Opdrachten
a. Geef uit de uitspraak over de inbewaringstelling het stuk van "8. De rechtbank" tot en met "toezicht zal onttrekken." letterlijk weer.
b. Vertaal de volgende zin uit de uitspraak over de inbewaringstelling in het Engels: "De rechtbank stelt vast dat eiser de gronden die aan de maatregel van bewaring ten grondslag zijn gelegd, niet heeft bestreden."

Geciteerde passage
- - - -
5.3.Zoals ook uit de uitspraak van 15 november 2023 volgt, maakt dat gebrek de inbewaringstelling pas onrechtmatig, indien de met de bewaring gediende belangen niet in redelijke verhouding staan tot de ernst van het gebrek en de daardoor geschonden belangen. De rechtbank ziet in het enkele tijdsverloop sinds de uitspraak van de Afdeling geen reden om de bewaring direct, dus zonder belangenafweging, onrechtmatig te achten.
6. De rechtbank is met verweerder van oordeel dat de belangenafweging uitvalt in het nadeel van eiser. Daarbij is van belang dat tijdens het gehoor voorafgaand aan de inbewaringstelling met behulp van een tolk met eiser is gesproken over de redenen waarom hij mogelijk in bewaring zal worden gesteld. Verder heeft verweerder eiser al voordat het gehoor voorafgaand aan de inbewaringstelling was begonnen in kennis gesteld van het recht op rechtsbijstand en heeft verweerder ook een rechtsbijstandverlener ingeschakeld. Eiser heeft met zijn gemachtigde dus de redenen van de bewaring kunnen bespreken. De gemachtigde heeft vervolgens namens eiser beroep ingesteld tegen de maatregel. Eiser heeft dus wel de gelegenheid gekregen tegen de bewaring rechtsmiddelen aan te wenden. De beroepsgrond slaagt daarom niet.
7. In de maatregel van bewaring heeft verweerder overwogen dat de openbare orde de maatregel vorderde, omdat het risico bestond dat eiser zich aan het toezicht zou onttrekken en eiser de voorbereiding van het vertrek of de uitzettingsprocedure ontweek of belemmerde. In de maatregel heeft verweerder dezelfde gronden gehanteerd als die hierboven zijn genoemd bij het terugkeerbesluit.
8. De rechtbank stelt vast dat eiser de gronden die aan de maatregel van bewaring ten grondslag zijn gelegd, niet heeft bestreden. Naar het oordeel van de rechtbank volgt hieruit dat het risico bestaat dat eiser zich aan het toezicht zal onttrekken.
- - - -
Opgeslagen gegevens
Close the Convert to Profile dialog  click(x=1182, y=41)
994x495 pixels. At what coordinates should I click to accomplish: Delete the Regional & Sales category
- - - -
Antwoorden
a.
8. De rechtbank stelt vast dat eiser de gronden die aan de maatregel van bewaring ten grondslag zijn gelegd, niet heeft bestreden. Naar het oordeel van de rechtbank volgt hieruit dat het risico bestaat dat eiser zich aan het toezicht zal onttrekken.

b. The court finds that the claimant has not contested the grounds on which the detention measure was based.